* **Material provided**:
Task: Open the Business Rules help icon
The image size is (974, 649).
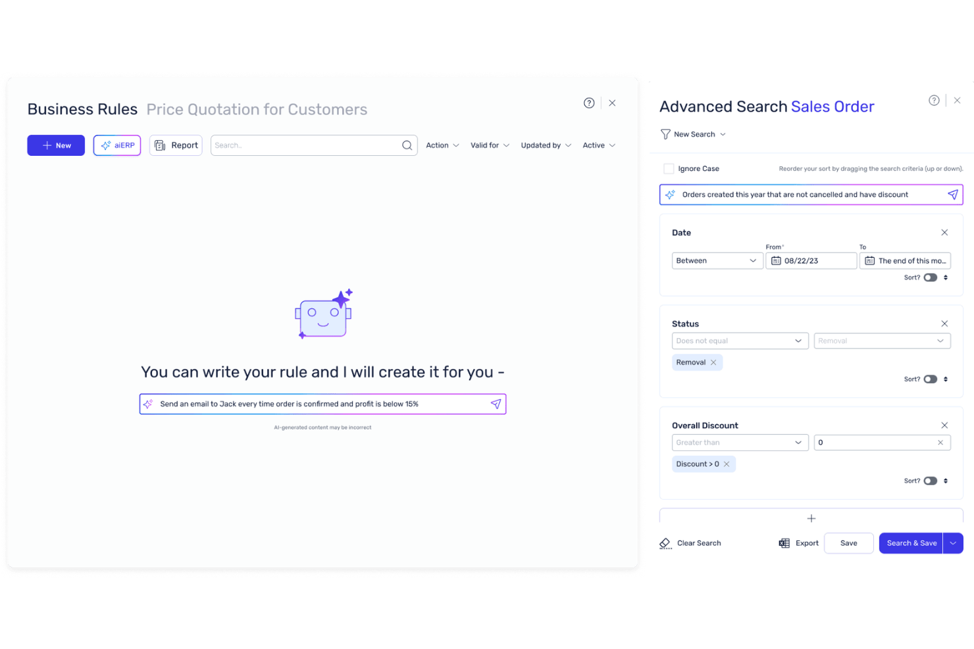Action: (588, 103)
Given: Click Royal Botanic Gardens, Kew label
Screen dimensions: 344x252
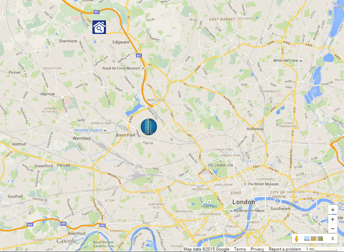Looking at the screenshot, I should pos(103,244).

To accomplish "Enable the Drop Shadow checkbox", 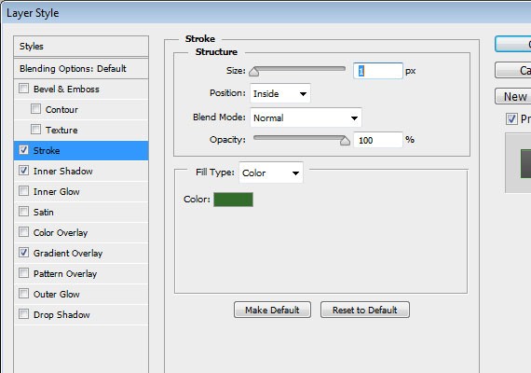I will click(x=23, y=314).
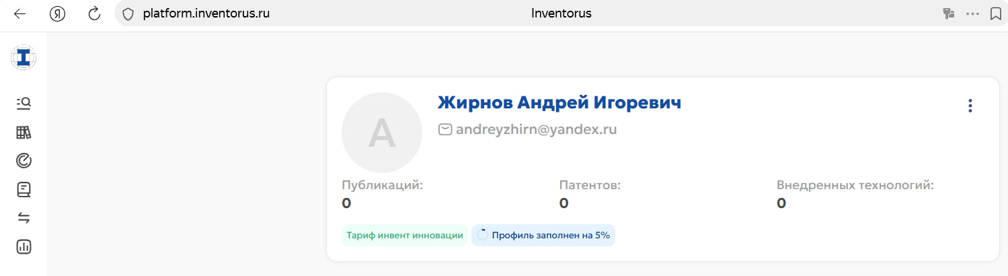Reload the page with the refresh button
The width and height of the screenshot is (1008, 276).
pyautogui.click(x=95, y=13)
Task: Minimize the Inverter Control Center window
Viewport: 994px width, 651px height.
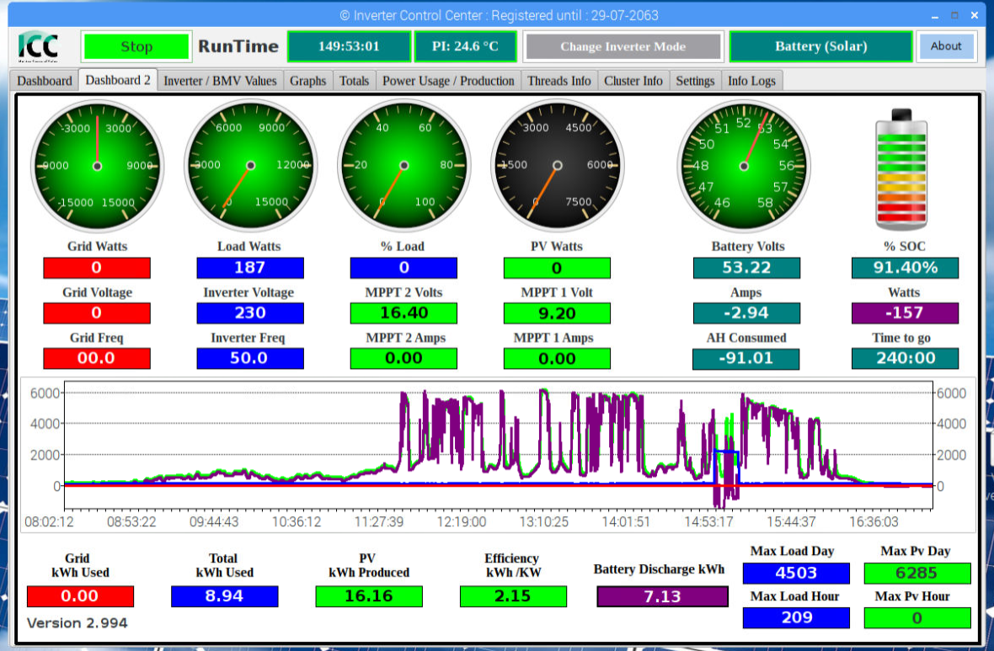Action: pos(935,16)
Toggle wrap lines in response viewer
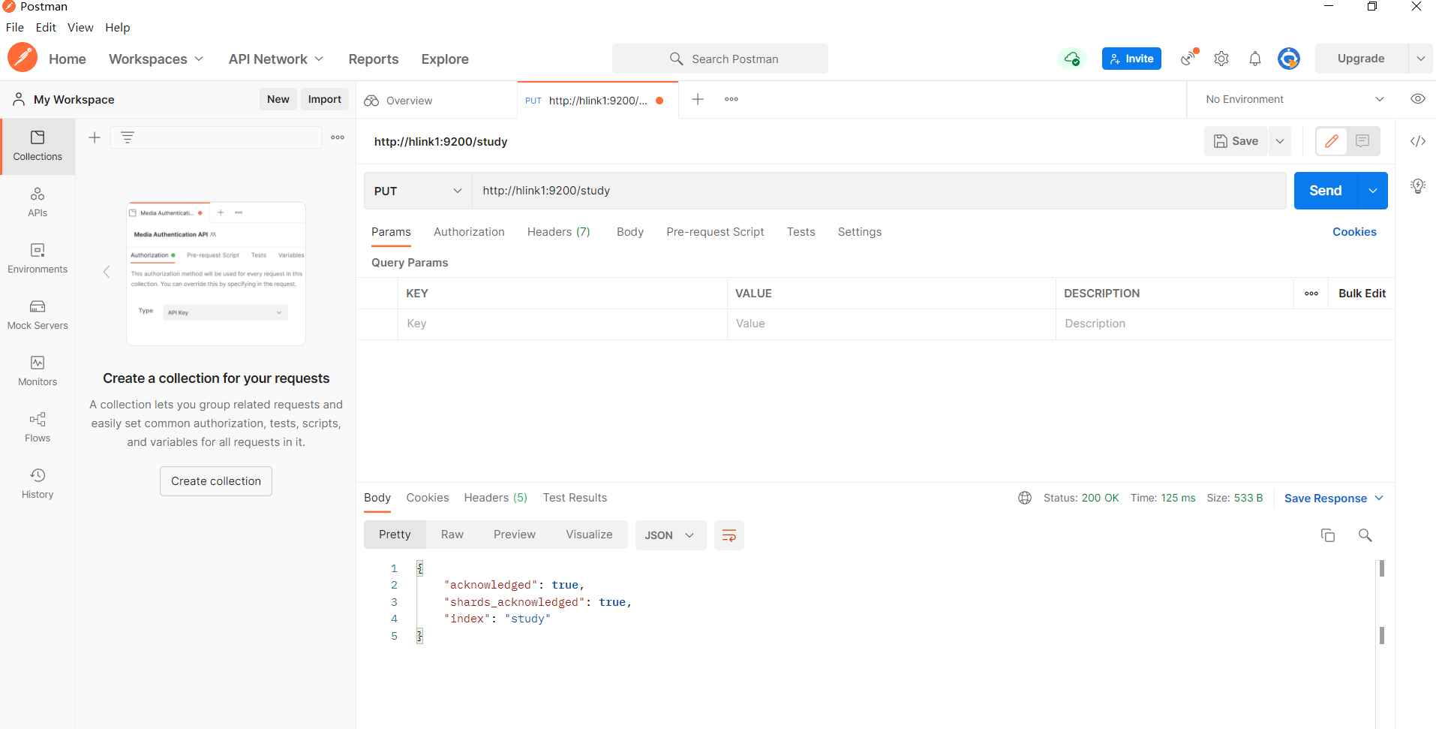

--

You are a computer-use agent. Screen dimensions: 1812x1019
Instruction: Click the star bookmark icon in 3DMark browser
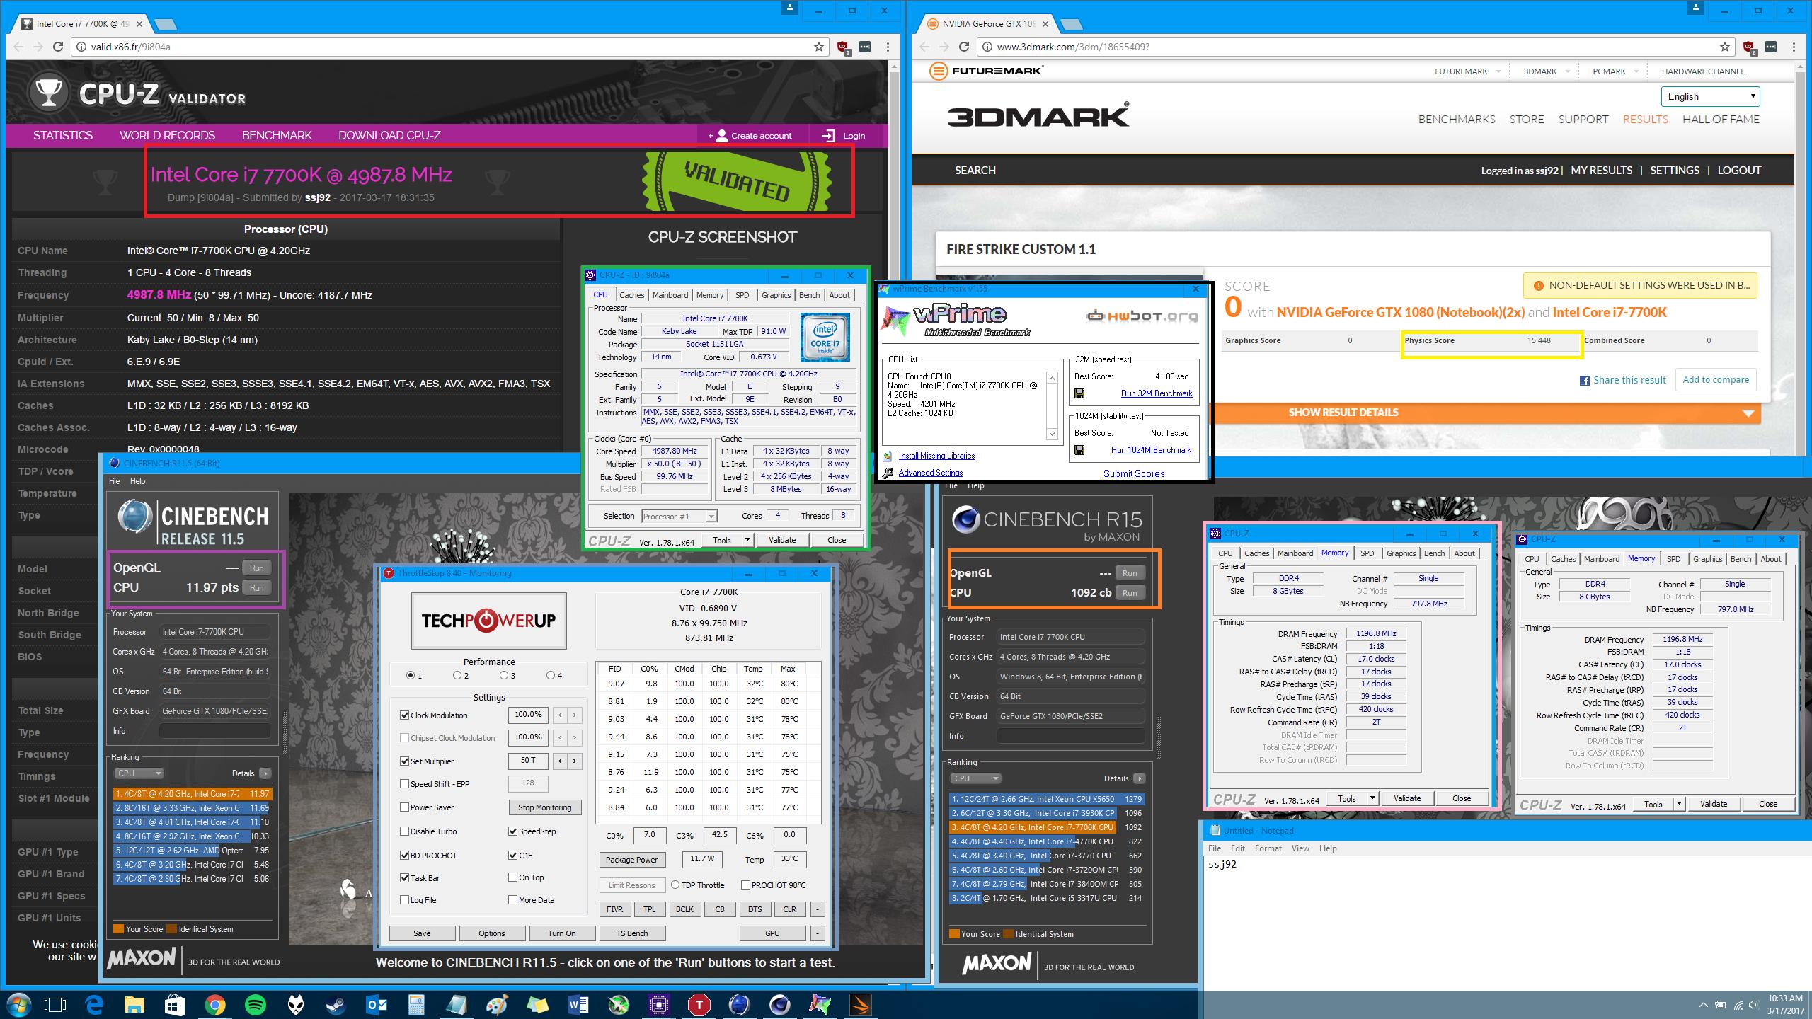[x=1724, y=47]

* **What this task involves**: Put the part of the entries that opens with the line containing "Task: Minimize the" and closes with the line containing "Toggle wrap lines in response viewer" into a numbered list, skipping blank lines. Leave the pictures out.

* **Complete response**:
1. Task: Minimize the Inverter Control Center window
2. Viewport: 994px width, 651px height.
3. Action: pos(935,16)
4. Toggle wrap lines in response viewer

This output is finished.